Eating On a Budget
Whether you’re a student, a parent raising a family on a tight budget, or someone just trying to save a buck, a vegetarian diet can be a money-saver as well as a life-saver. As mock meats and soy milk have grown in popularity and become more commonplace (they are now available in grocery stores everywhere), prices have dropped and will likely continue to do so.
Aside from these products, there are plenty of other delicious and nutritious vegan options that will save you money. (Plus, going vegetarian now will save you a boatload of cash later in life, when you won’t have to pay for expensive cholesterol-lowering drugs or pricey liposuction surgery or gym memberships.)
Here are some cost-effective meal ideas that are sure to please:
- Cereal with soy or rice milk, topped with sliced bananas or raisins
- Oatmeal with sliced fruit, jelly, maple syrup, or soy milk
- Baked beans on toast
- Toast or a bagel with peanut butter, jam, hummus, or margarine
- Fresh fruit with soy yogurt
- Smoothie made with frozen banana chunks or berries and orange juice (add peanut butter or protein powder for a further boost)
Lunch and Dinner
- Veggie sandwich made with cucumber, tomato, lettuce, sprouts, and mustard or hummus
- Bean burrito (just wrap some beans, veggies, rice, and hot sauce in a tortilla)
- Canned vegetarian chili or soup
- Beans, rice, and vegetables with corn tortillas or chips
- Pasta with tomato sauce and frozen veggies (splurge and mix in some meatless meatballs)

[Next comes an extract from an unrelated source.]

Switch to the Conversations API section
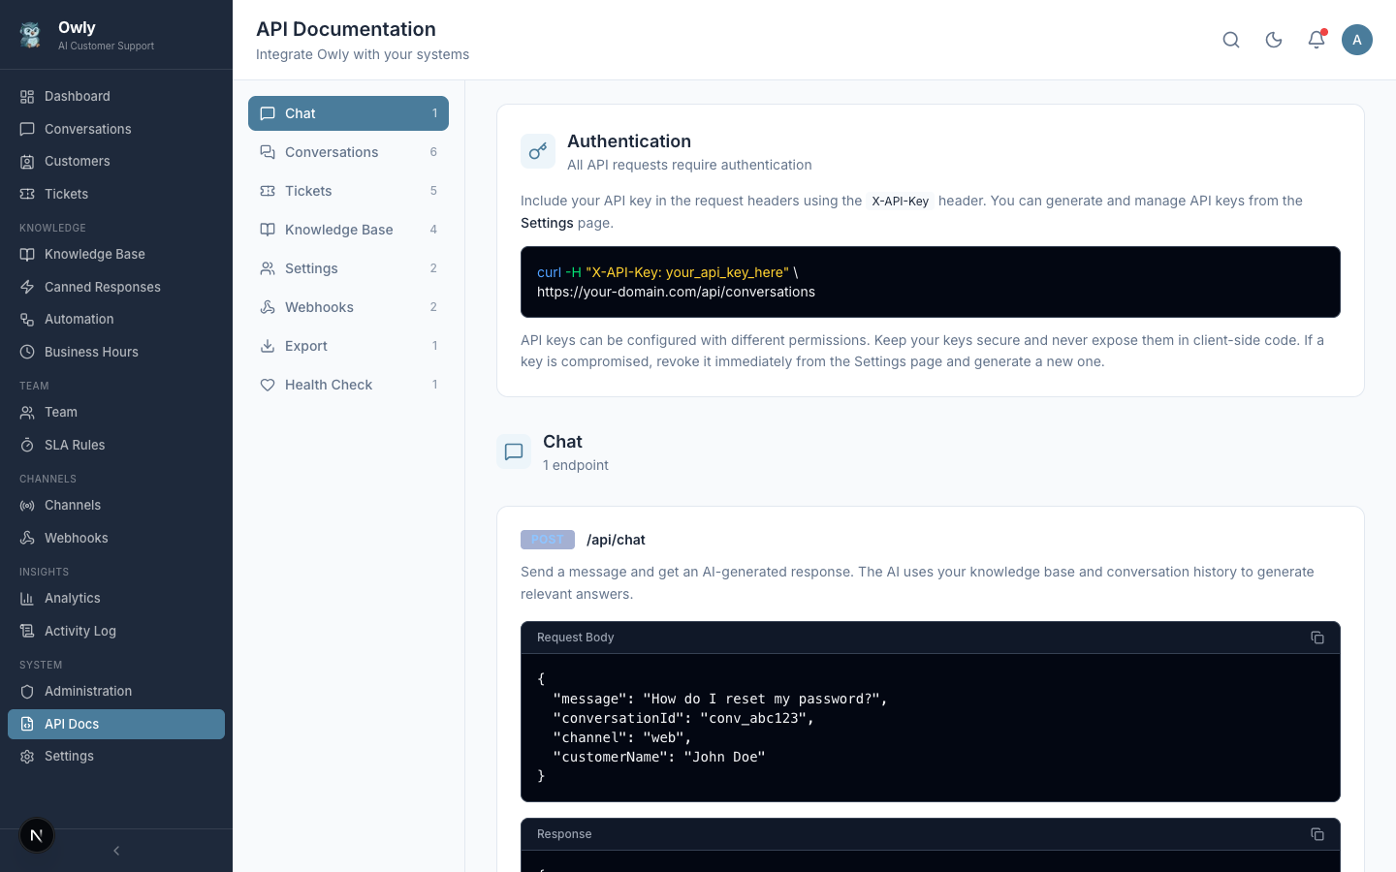 pos(348,152)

- Tacos with beans, rice, and veggies
- Brown rice with steamed vegetables and soy sauce
- Baked potato topped with salsa, baked beans, or chili
- Veggie burgers or veggie hot dogs (top with chili or baked beans for variety)

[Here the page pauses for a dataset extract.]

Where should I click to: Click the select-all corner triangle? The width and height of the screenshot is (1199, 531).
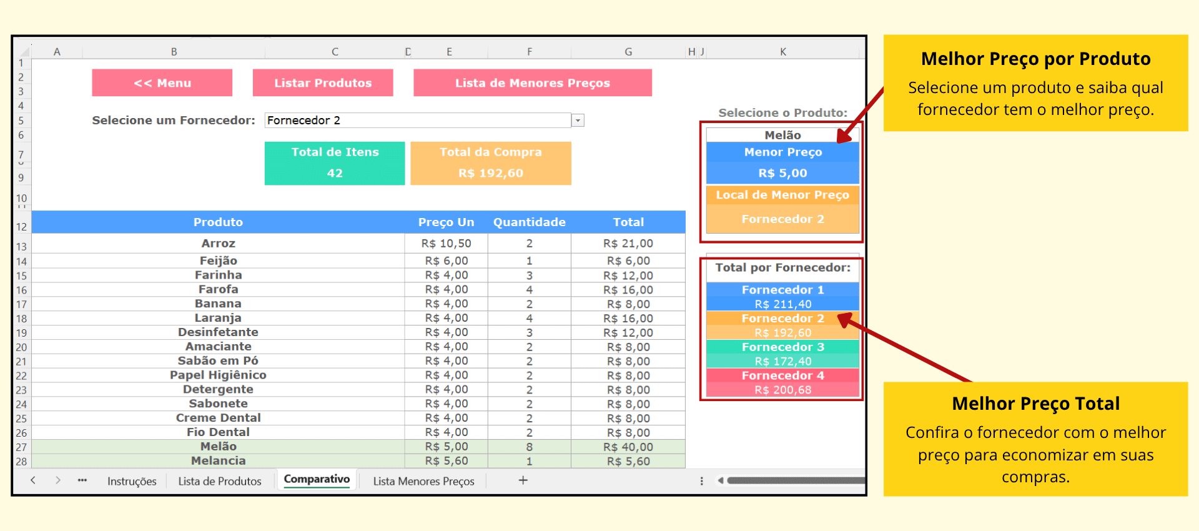point(24,52)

- Fresh salad (add some zing by tossing in raisins, chopped “deli slices,” or diced apples)
- Top Ramen (the Oriental flavor is vegan)
- Stir-fry vegetables and tofu and serve with rice, noodles, or another other grain (add garlic, oil/water, and soy sauce for extra flavor)

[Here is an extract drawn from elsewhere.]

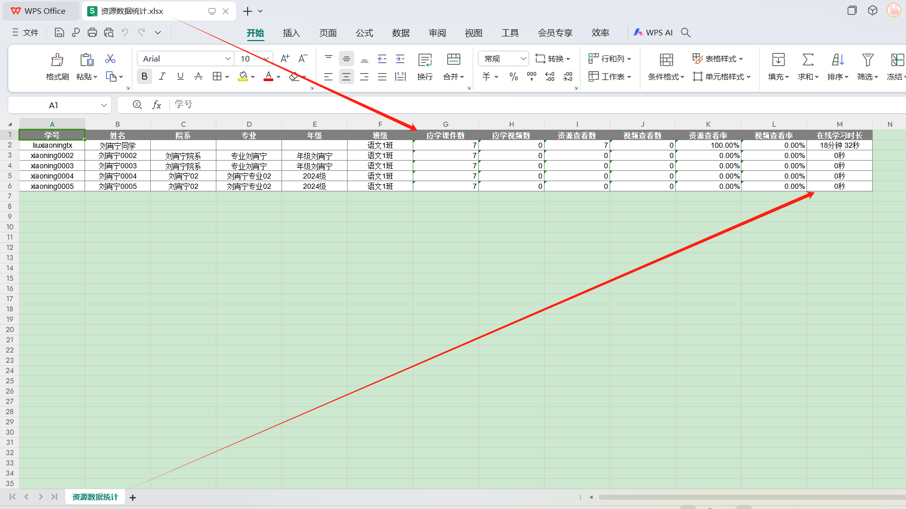
Task: Click the Increase Font Size icon
Action: [x=285, y=58]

- Mashed potatoes topped with broccoli and Bacos (yes, Bacos are vegan!)
- Cheese-less pizza topped with veggies and garlic
- Chips and salsa
- Pita and hummus
- Celery, apples, or carrots topped with peanut butter
- Popcorn (sprinkle with margarine and salt)
- Raw vegetable plate: carrot sticks, tomato wedges, and celery
- Potato wedges (sliced, baked, and topped with spices and salt, margarine, or barbecue sauce)
- Trail mix (make your own with nuts, raisins, and sunflower seeds)
Tips to Save Money and Time
$ Plan your meals in advance by jotting down dinner ideas a few days ahead and make lists of things to buy for the week (or month!). Knowing what you need in advance will also help reduce expensive impulse purchases.
$ Don’t be tempted to eat out every day: Pack a lunch.
$ Make enough to have leftovers. Don’t be afraid of the freezer—leftovers are great the next day, but many things (from soup to pasta) can be frozen and kept longer too.
$ Shop in the bulk sections of grocery stores or health-food stores, where you can often purchase bulk pasta, rice, pre-packaged meals, spices, and beans at cheaper prices than the pre-packaged brands, and you can buy as much or as little as you need. Or try bulk pre-packaged foods from stores like Costco.